During this class, students familiarized themselves with the boot up process, and how to access some of the different programs both through scratch and the GUI. Students who were comfortable with the interface could go and try out the Scratch website also, which has a great tutorial.

Third Lesson

During lesson three we began looking at Raspberry Pi projects that the students could try out. Raspberrypi.org has a bunch of neat simple projects as options, but there are many other more sophisticated ones to be found on the web.

Because we had a breadboard included in the kit, I printed off instructions for students to do some simple breadboard – LED activities. As previously mentioned, all the wires we were given were male-to-male, so I had to also order a bundle of male to female wires off amazon for $10. Students were encouraged to do a more ambitious project if they wanted.

IMG_0032A friend of mine had taken a Raspberry Pi and turned it into a Super Nintendo simulator. I brought that into the class and plugged it in for the kids to see. It’s one thing to tell them what they can do, but being able to show them a finished product was even cooler. This inspired some students to research how to make one themselves.

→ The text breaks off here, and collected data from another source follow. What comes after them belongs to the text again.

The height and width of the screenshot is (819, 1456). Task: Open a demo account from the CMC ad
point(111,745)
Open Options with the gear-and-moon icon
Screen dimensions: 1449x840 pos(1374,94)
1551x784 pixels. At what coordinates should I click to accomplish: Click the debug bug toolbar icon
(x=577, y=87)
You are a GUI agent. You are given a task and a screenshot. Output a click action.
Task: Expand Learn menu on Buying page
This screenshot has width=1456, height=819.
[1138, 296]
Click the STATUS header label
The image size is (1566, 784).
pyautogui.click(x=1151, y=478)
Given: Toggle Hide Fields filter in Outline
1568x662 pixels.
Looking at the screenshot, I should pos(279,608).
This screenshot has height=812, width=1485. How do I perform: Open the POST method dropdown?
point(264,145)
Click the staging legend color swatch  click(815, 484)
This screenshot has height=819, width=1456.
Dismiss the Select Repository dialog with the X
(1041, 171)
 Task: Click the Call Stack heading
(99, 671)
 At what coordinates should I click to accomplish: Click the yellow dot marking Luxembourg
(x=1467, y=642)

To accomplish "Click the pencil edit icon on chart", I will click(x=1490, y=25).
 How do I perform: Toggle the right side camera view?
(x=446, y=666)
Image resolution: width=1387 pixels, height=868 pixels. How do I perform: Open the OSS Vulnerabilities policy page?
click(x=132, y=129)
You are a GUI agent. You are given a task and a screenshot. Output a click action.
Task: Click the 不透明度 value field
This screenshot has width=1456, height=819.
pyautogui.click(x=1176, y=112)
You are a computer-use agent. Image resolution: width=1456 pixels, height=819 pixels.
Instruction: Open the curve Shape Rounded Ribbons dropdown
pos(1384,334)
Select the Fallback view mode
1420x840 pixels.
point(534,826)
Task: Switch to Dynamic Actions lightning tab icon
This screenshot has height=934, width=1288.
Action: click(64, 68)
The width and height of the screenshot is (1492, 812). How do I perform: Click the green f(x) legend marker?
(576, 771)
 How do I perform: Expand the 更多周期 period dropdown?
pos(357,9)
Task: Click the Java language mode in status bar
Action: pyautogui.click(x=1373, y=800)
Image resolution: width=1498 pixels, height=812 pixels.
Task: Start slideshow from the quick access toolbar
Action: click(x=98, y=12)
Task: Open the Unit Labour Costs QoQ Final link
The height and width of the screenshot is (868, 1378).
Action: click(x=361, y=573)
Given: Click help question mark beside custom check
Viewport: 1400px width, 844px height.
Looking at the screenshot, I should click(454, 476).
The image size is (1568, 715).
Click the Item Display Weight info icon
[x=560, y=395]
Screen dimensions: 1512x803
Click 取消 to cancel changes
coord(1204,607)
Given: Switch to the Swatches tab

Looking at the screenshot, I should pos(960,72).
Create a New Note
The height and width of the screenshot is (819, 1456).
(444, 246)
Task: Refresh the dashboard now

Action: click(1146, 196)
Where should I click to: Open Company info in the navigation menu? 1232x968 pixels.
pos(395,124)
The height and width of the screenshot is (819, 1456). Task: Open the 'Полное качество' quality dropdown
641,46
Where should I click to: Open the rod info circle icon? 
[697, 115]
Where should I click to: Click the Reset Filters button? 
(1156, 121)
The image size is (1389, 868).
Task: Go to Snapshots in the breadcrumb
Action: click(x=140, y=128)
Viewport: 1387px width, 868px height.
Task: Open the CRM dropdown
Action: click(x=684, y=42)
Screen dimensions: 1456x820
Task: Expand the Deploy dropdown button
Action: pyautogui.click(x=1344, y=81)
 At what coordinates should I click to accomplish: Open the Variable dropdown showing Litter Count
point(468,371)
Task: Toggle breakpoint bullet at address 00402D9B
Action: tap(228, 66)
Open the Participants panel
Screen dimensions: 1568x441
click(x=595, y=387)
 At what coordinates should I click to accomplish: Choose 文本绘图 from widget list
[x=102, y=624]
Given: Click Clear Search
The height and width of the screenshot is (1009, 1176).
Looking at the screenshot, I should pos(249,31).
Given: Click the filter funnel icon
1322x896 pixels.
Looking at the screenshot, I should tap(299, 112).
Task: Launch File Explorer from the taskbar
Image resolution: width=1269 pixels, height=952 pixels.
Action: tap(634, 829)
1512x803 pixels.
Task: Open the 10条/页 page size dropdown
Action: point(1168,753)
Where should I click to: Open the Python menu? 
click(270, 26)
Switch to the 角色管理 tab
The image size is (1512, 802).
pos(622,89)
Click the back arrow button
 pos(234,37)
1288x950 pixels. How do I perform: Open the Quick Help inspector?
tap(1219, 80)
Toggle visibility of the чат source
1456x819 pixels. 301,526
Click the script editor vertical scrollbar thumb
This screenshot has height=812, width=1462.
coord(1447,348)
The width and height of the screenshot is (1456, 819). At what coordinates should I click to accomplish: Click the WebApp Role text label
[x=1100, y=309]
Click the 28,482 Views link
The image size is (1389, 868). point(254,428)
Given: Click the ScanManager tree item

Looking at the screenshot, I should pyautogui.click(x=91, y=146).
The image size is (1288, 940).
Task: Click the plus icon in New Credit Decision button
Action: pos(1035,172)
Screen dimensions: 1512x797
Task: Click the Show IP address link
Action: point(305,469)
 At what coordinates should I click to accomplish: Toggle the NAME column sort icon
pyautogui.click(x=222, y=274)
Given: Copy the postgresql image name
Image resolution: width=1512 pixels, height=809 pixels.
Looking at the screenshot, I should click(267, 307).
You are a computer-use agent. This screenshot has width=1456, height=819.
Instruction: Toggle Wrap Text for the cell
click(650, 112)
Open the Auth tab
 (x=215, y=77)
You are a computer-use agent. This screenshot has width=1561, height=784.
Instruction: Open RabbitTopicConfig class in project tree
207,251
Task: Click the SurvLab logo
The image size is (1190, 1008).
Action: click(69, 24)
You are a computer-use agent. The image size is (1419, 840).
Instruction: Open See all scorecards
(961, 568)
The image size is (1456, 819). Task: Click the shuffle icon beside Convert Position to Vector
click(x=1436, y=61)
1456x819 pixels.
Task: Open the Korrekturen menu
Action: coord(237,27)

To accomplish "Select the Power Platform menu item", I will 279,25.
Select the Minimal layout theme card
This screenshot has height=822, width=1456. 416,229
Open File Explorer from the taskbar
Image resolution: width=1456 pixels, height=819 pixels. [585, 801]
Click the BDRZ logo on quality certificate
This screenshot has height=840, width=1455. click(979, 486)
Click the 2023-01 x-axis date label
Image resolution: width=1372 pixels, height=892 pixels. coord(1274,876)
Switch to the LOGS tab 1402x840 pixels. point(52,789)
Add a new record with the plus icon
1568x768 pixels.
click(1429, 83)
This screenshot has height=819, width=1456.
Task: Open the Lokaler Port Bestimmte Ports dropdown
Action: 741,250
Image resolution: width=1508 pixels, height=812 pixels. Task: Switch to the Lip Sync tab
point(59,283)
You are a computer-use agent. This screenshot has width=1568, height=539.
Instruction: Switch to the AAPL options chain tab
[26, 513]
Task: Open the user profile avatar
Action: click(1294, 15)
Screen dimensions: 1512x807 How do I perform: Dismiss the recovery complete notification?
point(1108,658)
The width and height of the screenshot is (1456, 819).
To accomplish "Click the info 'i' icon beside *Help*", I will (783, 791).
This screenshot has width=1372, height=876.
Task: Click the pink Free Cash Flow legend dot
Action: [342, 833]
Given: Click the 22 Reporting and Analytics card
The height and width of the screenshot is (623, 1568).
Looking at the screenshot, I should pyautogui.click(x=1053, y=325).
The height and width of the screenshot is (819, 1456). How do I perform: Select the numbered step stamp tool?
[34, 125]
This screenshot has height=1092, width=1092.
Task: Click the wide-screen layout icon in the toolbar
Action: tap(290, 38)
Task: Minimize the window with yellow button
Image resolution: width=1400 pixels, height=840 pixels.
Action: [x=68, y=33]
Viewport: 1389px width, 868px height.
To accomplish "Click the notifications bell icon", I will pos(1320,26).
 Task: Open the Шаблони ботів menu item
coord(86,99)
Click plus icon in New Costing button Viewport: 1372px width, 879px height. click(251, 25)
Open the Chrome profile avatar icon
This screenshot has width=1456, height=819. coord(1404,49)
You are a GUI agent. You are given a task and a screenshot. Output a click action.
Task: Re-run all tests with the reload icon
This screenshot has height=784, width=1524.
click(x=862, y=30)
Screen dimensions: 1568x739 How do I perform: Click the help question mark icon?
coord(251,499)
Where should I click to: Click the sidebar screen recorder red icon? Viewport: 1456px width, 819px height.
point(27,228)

Because some projects that were larger may have needed students to buy other peripheral hardware like controllers, I provided an added incentive saying that if anyone came up with a substantial project that required some personal investment on their part, that they could take the Raspberry Pi home permanently when they were done their project.

Work on their projects consumed our third and fourth lessons.


One of the biggest questions I got was “How are we going to be marked on this?” Lesson 5 was spent addressing assessment. Although the formative assessment that was ongoing throughout the project classes was also remarkably evident. Students with a more proficient skill set had the opportunity throughout the lessons to provide peer support… and I even noticed some scaffolding of their classmates learning!

Screen Shot 2016-05-02 at 10.41.34 PMDuring lesson 5, students were required to do a reflection and discuss to what extent were they successful in completing the project they set out to do. They were asked what they learned and what they’d do differently.

My Own Reflection

As a type A teacher, a complete lack of instructional structure was a bit terrifying, but with the recent push for more personalized and project based learning, I thought this experience represented an excellent opportunity to loosen the reins a bit.

The next time I do this project, I’d like to have more self-paced mini-projects to provide the students, so those with few ideas can at least feel like they did something substantial with it. I feel like some students viewed the Raspberrypi.org projects daunting despite their apparent ease. I’d have more wires etc. so the class would be less limited by the hardware constraints.

Providing a working example of a successful video game emulator really captured the students’ attention. If I have access to the same system next time, I’ll certainly be sure to make use of it again.

The administrative privileges on our computers make it incredibly difficult or impossible to download or install anything. We needed to download and install different card images on the SD cards depending on the project the students wanted to do, but couldn’t because we didn’t have the necessary permissions. There was a program we needed to use to reimage the cards, but we weren’t able to download it. I tried to download it onto my school laptop, but the same restrictions were in place. That was probably the most frustrating part of the experience and one that is common to many projects we try and do with technology.

I think it’s important to always try new things. Failure is okay. Some of the students I know have been inspired to try and do bigger and better things with the Pi on their own time / during lunch hours, which I think is great and has to be considered a success. 5 lessons as an introduction were perfect for this year and I hope to be able to build on this ‘first slice of Pi’ with my new understanding of the device in the years to come.